*** Listed entries

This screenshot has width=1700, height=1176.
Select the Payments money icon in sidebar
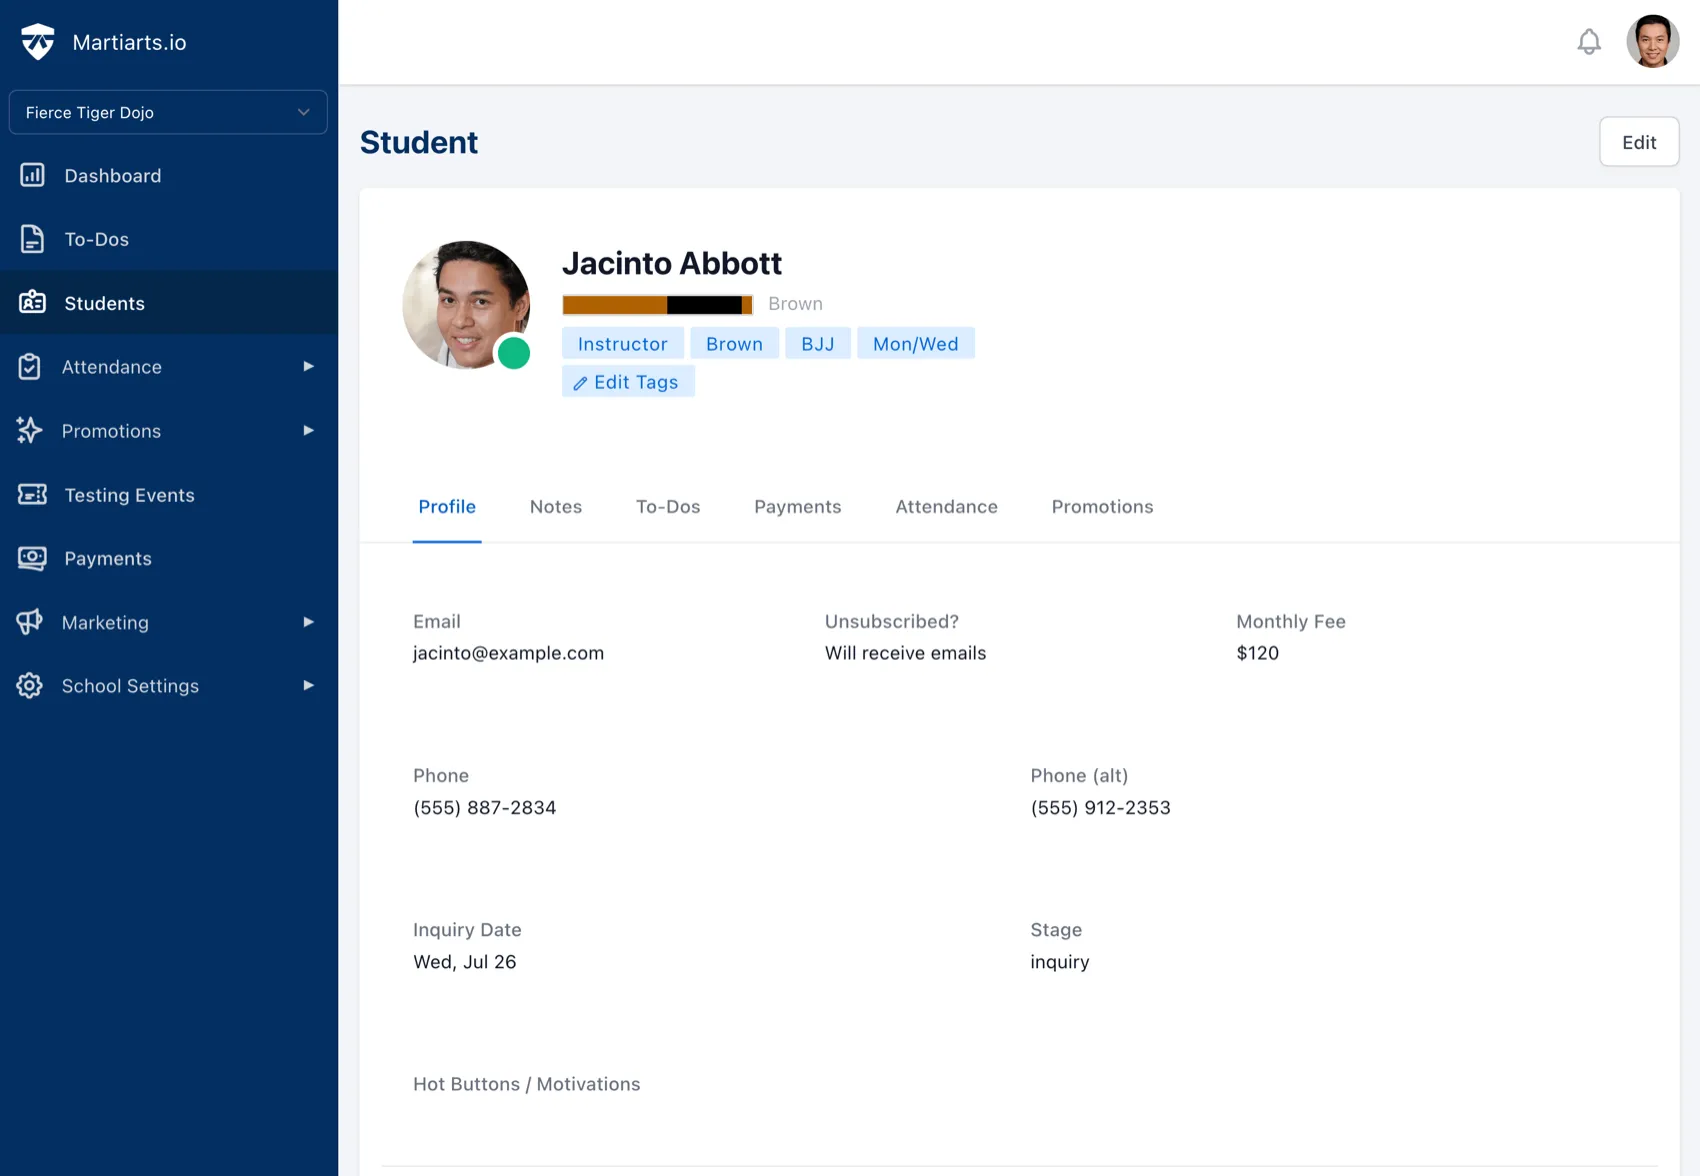(33, 558)
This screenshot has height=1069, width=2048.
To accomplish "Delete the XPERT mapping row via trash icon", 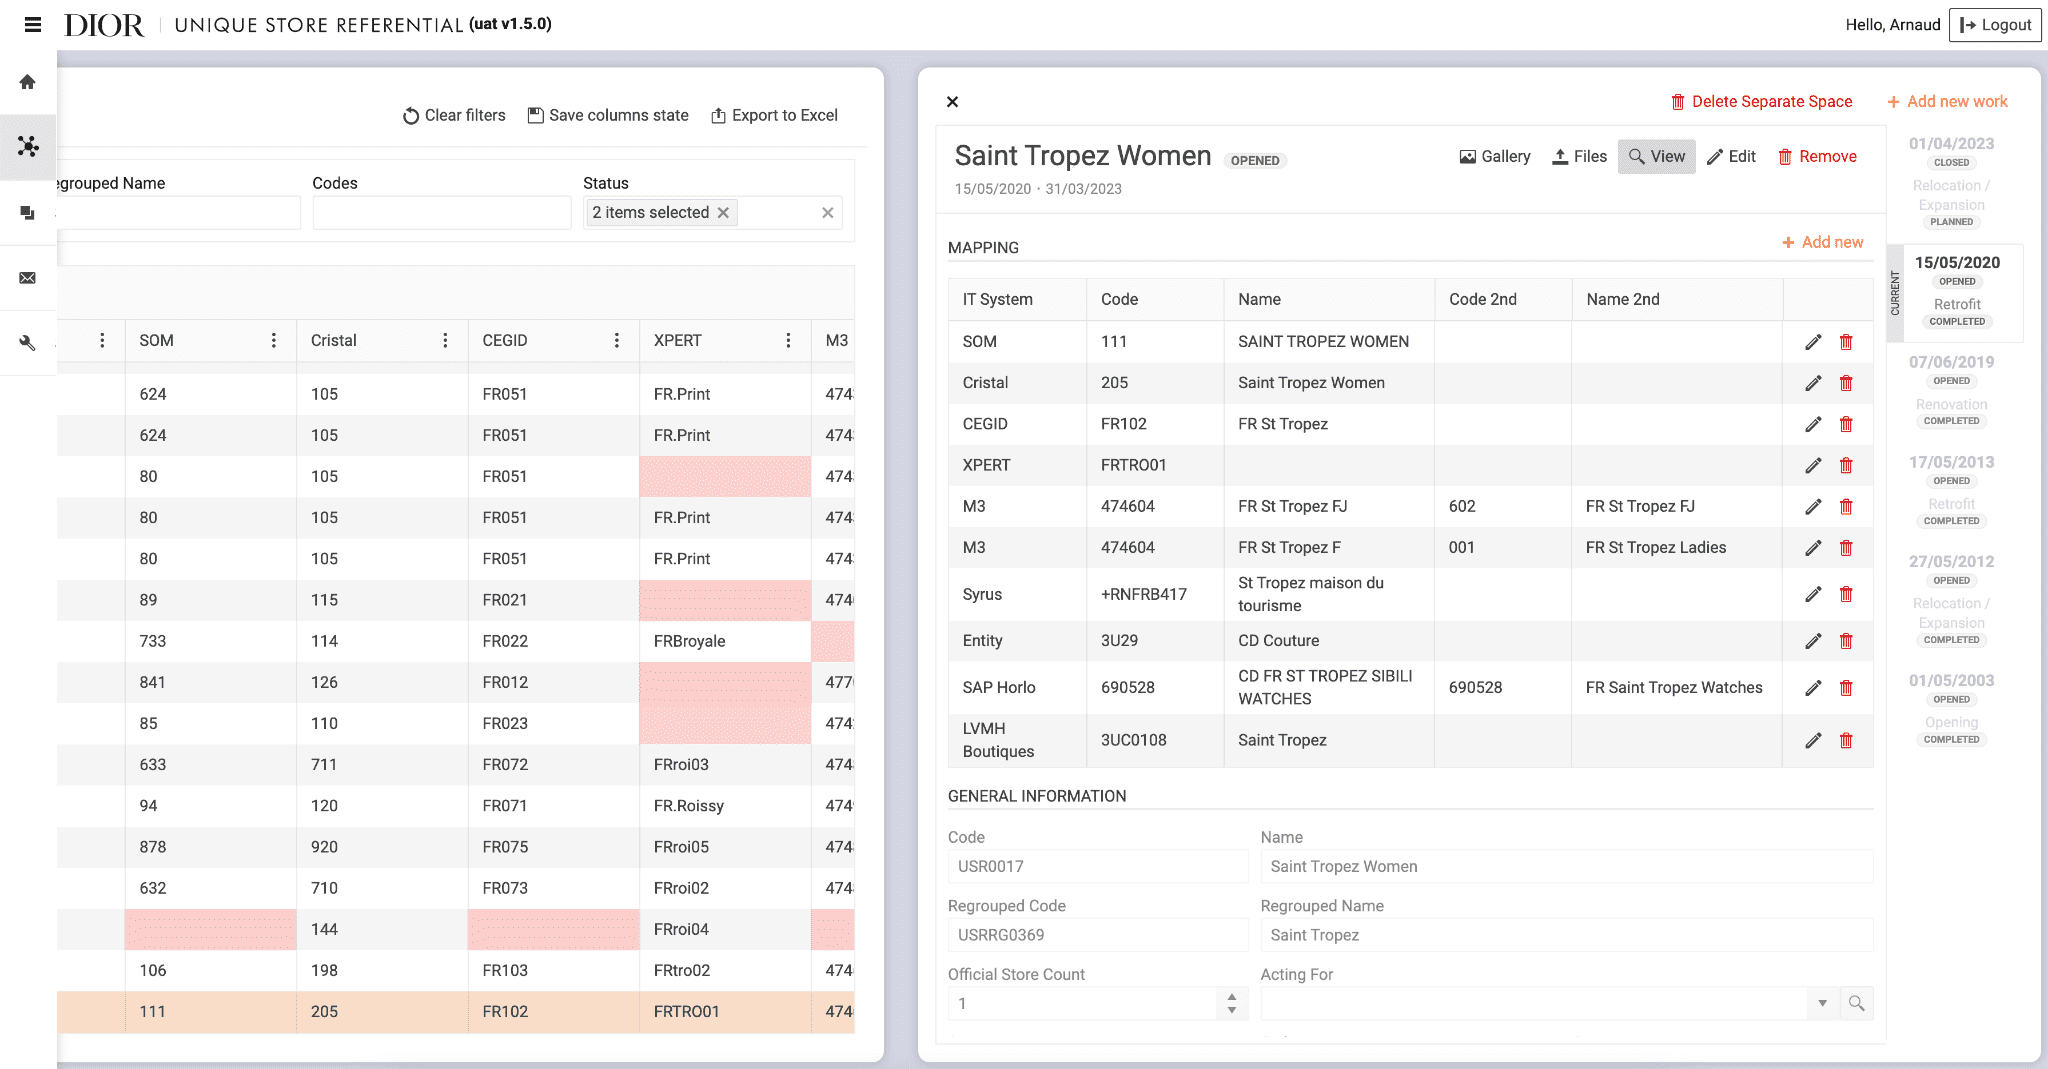I will click(x=1846, y=466).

******

State how many of the lines above contain the word "This", counting a match only when its capitalization is identical. Reply with the number alone.

2